To our delight, Martin survived and thrived as a happy outdoor cat who wandered the neighborhood as he pleased. I took him to the vet, who cleared him for a clean bill of health, save for his gunky eyes. After a few tries with eye drops, we let it go. Martin’s eyes didn’t seem to be bothering him.

I poured the remaining water into his bowl. Why not? He deserved a blessing, and this way, the water wouldn’t go to waste. I got on with the rest of my chores and forgot all about it.

After a week went by, I noticed something strange. Martin’s eyes seemed to be clearing up. No gunk at all. I’d never seen them like this before. How was it possible?

With each passing day that his eyes remained clear, it became more obvious that I’d witnessed something special. Maybe even divine. Still, I doubted the moment stuck with the rest of my family. Two years passed, and Martin’s eyes stayed totally gunk-free. Meanwhile, I noticed our other cat, Mr. Purrkins, whose fur had always been patchy, was getting worse. We took him to the vet. Tried changing his food. Nothing worked.

“What about using some of Saint Odile’s miracle water that you’ve kept in the jar?” my daughter Anna asked one day. “If it worked on Martin, why can’t it work on Mr. Purrkins?”

I couldn’t help but smile. I’d witnessed a miracle, all right. Not as much Martin’s eyes as an answer to the prayer I’d said at the spring years before. Here was one of my kids, feeling God’s presence in her life, just as I’d asked.

The Miracle That Woke Me Up to God

Katie Mahon is a miracle expert. She’s coauthor of the book The Miracle Chase and writes regularly about her hunt for God’s wonder in the world. She wasn’t always that way, though. For many years, Katie was a self-described miracle skeptic!

When she was a teenager, she escaped the clutches of a serial killer in the most unbelievable of ways. But she had trouble labeling that incredible incident as miraculous.

Here Katie tells the story of that encounter. And how one morning, 15 years later, she finally woke up to that miracle from God.

I was 19 years old and window-shopping in San Francisco when this man approached me. He was very clean cut, maybe in his 30s. White button-down shirt, khaki pants. The kind of guy you would take home to your parents for dinner. He said that he was a visitor in town and needed some help. He’d had eye surgery and couldn’t find the address to the house of his best friend’s parents.

I let him finish his spiel and said, “Sorry, I can’t help. I really have to go.” But he followed me. He repeated his story and walked with me across the street. He was very engaging, very persistent, very believable. He said he was staying at a hotel up the street and that there was a payphone we could use there. I decided to be a Good Samaritan and help him out.

[Dataset entries]
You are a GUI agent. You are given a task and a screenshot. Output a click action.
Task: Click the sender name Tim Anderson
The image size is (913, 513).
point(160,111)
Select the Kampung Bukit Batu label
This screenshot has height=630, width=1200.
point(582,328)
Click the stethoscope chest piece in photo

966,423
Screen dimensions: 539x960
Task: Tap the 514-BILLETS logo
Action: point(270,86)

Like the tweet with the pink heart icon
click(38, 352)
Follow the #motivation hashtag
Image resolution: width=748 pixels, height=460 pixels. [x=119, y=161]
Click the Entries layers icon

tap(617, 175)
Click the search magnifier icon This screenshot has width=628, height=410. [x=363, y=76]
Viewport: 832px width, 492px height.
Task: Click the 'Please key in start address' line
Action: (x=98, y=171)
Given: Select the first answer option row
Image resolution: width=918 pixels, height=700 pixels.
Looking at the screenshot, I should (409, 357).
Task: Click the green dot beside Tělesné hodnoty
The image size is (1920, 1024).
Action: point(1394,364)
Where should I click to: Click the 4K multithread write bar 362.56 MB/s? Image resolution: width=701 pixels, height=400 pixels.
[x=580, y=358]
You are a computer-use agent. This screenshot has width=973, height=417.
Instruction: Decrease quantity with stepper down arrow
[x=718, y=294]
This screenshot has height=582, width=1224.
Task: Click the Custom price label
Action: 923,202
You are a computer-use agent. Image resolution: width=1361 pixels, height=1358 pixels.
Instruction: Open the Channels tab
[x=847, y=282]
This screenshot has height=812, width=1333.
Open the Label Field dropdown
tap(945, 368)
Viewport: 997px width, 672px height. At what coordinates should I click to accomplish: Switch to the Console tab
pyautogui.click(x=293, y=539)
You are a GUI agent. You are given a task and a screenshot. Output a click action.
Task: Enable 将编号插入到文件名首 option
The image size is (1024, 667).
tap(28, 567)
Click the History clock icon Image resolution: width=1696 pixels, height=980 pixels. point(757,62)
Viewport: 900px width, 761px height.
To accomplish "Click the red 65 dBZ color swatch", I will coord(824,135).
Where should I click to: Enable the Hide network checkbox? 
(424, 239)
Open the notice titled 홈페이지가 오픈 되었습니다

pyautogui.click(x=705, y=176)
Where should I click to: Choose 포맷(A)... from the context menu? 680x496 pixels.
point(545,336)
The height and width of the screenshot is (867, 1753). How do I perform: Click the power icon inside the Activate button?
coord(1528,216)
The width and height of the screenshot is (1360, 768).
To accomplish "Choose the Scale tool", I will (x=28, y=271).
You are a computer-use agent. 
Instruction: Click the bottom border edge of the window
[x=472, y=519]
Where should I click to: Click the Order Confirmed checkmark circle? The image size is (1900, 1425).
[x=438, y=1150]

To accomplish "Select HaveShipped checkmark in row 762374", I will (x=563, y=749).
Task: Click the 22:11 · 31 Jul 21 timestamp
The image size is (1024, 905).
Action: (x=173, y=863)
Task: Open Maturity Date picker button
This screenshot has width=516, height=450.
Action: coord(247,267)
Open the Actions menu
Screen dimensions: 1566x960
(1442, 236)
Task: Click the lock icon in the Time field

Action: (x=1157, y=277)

STUDY QUESTIONS –
**A)** In the passage about miracles, what book did Katie Mahon coauthor?
**B)** Edit the passage about miracles between "I was 19 years" and "help him out.", inclusive, so that "good neighbor" replaces "Good Samaritan".
**C)** Resume the passage about miracles after its final sentence.

ANSWERS TO EACH TASK –
**A)** The Miracle Chase

**B)**
I was 19 years old and window-shopping in San Francisco when this man approached me. He was very clean cut, maybe in his 30s. White button-down shirt, khaki pants. The kind of guy you would take home to your parents for dinner. He said that he was a visitor in town and needed some help. He’d had eye surgery and couldn’t find the address to the house of his best friend’s parents.

I let him finish his spiel and said, “Sorry, I can’t help. I really have to go.” But he followed me. He repeated his story and walked with me across the street. He was very engaging, very persistent, very believable. He said he was staying at a hotel up the street and that there was a payphone we could use there. I decided to be a good neighbor and help him out.

**C)**
We get on the elevator at the hotel and he pushed the mezzanine level. The door opened and I expected it to be crowded. But it was deserted. Not a soul on the floor. We walked down a hallway and into a conference room. Sure enough, at the back of the conference room was a payphone with a phone book below it. I opened it up to look up the address. My back was to this man. Maybe it was logic finally catching up with me, but I felt this wave of terror come over me. I realized it was a trap. I’d been lured into this room. I turned around. He knew that I knew–he was waiting for that moment. He walked slowly toward me. His eyes were so dark, so cold. Evil incarnate. I couldn’t move. I was stuck in this box of terror, all alone. No one would hear my screams in this remote corner of the hotel. My life was over.

Just then, though, a scrawny bellman entered the room. He looked right at me and said, “Don’t you think you should be going now?” I rushed toward the bellman and he escorted me down the hallway, leaving my captor behind. We got to the lobby and I was shaking. I turned around to thank the bellman for saving me. But he was nowhere to be found.

Fifteen years went by. I refused to admit there was anything miraculous about this incident, though I never forgot those cold, cruel eyes. I would wake up, heart pounding in the middle of the night thinking about them.

One morning, my husband, Jim, turned to me and said, “Oh, my God, Katie, I think this is your guy.” He handed me the front page of the newspaper, and there was a photo of murderer Ted Bundy, who’d been executed the day before in Florida. I’d recognize those eyes anywhere. It was the same guy who’d lured me into the hotel.

There’s a quote from author Leif Enger that really resonates with me: “People fear miracles because they fear being changed…” I did fear changing, opening myself up to God. So I ignored the miracle of the bellman swooping in to save me. I wasn’t willing to see it until all those years later. In some weird way, it had to have been Ted Bundy in order for me to acknowledge God working in my life. That day, my spiritual metamorphosis began.

We all respond to different languages, different nudges from God. For me, it took a 2×4 over the head to wake me up.

Have you ever received a 2×4 over the head from God? Share your experience below!

Read more about Katie’s journey in “The Miracle Chasers” or by visiting her Facebook and Twitter pages.

The Miracle That Saved Me

In today’s guest post, author Margaret Terry writes about the allure of God’s miracles and the one that saved her life many years ago…

Ever since I can remember, I have loved magic. As a little girl, I ooohed and ahhhed the loudest when a magician would dig deep into his top hat and pull out miles of vibrant silk scarves.

How did he fit so many scarves in his tall black hat? How did he tie all those knots with me watching him so closely? I loved the mystery of it all!

Margaret TerryOver the years I’ve learned to catch the sleight of hand when a magician palms a red spongy ball, and more than once I’ve caught him slipping the gold coin into his heavily starched cuff.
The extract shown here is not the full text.